▶ **Objective**: Reproduce the data below line for line, changing nothing.
* start Records shown *
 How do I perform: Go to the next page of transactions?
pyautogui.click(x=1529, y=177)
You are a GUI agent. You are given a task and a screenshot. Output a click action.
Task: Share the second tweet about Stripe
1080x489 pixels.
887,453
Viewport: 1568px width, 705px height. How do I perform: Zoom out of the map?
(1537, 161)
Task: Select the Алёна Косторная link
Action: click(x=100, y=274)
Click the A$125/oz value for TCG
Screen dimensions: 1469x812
* end Records shown *
▶ **Finished exercise**:
 How do I perform: Go to the next page of transactions?
pyautogui.click(x=1529, y=177)
You are a GUI agent. You are given a task and a screenshot. Output a click action.
Task: Share the second tweet about Stripe
1080x489 pixels.
887,453
Viewport: 1568px width, 705px height. How do I perform: Zoom out of the map?
(1537, 161)
Task: Select the Алёна Косторная link
Action: click(x=100, y=274)
Click the A$125/oz value for TCG
Screen dimensions: 1469x812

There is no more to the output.